Ed Leafe wrote: > On Jul 31, 2007, at 3:35 PM, Paul McNett wrote: > >> The objection is that we are gaining the benefit of Rosetta (definite >> benefit, mind you) but losing the ability to edit the source .po >> directly if we prefer. >> >> The .pot files are the source for the .po files, but the .po files are >> still source. > > Here's what the upload page says: > > "Here you can upload either a single PO template (.pot) or a tar file > containing a PO template and a set of PO files (.tar, .tar.gz > or .tar.bz2). The files you upload will be imported into Launchpad > shortly." > > So maybe you can do what you want. I can't find any more info on this.
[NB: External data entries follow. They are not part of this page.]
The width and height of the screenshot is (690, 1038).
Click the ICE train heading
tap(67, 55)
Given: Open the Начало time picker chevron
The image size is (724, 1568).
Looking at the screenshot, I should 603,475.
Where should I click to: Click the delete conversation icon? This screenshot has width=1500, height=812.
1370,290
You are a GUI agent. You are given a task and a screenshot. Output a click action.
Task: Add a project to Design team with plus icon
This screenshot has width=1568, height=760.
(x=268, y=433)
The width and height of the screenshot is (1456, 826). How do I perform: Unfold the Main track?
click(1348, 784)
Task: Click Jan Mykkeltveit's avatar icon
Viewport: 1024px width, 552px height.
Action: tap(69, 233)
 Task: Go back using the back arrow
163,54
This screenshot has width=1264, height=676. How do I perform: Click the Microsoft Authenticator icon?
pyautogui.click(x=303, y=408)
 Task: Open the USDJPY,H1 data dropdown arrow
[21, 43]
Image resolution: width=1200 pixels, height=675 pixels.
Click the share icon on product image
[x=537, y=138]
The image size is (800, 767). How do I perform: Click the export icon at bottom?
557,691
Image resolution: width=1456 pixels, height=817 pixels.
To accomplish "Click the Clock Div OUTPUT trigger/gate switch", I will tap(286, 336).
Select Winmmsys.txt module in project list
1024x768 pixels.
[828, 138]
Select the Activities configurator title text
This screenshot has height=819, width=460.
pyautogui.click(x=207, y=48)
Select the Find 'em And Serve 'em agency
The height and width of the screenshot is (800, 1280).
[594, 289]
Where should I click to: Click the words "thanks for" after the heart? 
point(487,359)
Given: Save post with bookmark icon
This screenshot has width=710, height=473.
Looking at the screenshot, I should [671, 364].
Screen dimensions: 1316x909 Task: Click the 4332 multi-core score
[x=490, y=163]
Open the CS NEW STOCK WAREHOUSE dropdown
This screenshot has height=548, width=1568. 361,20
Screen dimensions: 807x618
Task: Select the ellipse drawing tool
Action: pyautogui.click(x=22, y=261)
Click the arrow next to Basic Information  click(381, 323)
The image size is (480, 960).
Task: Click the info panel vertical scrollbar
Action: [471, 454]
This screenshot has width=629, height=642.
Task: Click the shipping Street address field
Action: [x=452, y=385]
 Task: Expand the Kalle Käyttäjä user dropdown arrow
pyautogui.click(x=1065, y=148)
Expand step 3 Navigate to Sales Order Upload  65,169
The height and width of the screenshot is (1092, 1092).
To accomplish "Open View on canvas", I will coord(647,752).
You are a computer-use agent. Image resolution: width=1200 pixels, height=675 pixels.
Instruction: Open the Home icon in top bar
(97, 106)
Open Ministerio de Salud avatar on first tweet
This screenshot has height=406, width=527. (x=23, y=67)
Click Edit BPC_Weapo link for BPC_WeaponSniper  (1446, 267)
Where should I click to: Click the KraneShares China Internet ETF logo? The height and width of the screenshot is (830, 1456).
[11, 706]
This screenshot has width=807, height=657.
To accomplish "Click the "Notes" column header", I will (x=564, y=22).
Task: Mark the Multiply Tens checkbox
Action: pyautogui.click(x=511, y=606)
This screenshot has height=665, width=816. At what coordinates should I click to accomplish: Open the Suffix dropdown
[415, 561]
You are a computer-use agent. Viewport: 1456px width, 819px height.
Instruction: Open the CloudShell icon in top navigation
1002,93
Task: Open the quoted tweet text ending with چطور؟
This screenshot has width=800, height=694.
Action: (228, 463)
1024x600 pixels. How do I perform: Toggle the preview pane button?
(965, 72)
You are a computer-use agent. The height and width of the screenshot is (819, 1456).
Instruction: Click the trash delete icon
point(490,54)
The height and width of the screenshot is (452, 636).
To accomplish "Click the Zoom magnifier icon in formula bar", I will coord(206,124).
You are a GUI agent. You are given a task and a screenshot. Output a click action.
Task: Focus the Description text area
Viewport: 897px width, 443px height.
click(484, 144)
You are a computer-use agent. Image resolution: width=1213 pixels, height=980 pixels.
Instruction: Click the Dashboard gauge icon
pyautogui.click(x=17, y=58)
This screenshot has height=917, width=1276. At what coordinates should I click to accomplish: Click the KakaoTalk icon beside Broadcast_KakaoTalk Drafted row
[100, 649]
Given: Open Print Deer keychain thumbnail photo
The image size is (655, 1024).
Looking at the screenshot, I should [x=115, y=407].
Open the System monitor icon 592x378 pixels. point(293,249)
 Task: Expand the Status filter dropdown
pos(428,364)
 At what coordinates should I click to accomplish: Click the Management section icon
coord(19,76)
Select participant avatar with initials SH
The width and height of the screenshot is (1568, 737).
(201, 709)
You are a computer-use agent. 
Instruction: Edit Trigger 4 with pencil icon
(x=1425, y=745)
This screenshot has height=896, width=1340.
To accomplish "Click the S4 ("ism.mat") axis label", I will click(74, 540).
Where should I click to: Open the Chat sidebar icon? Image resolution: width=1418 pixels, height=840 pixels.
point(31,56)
That would appear to be the way to do it. We use our local tools to generate the .pot and the resulting .po's (which take into account existing translations and merge in any new strings from the .pot). Then we roll up the .po's and the .pot and send to Rosetta. I can't see any reason for Rosetta to accept the individual .po's other than to preserve the translated strings inside them, so that must be the point.
Does the Rosetta upload/download process lend itself to straightforward automation, like nightly or something? Each night I guess we'd do:
1) svn up dabo 2) msgfmt.py to get the .pot and .po's updated. 3) tarball it and upload to Rosetta 4) download from rosetta 5) svn ci dabo
The download from Rosetta happens right after the upload; the idea there is that we are downloading anything that changed that day merged with the most recent .pot and .po's from Dabo. No information loss from either end; 2-way capability; completely automated; +1.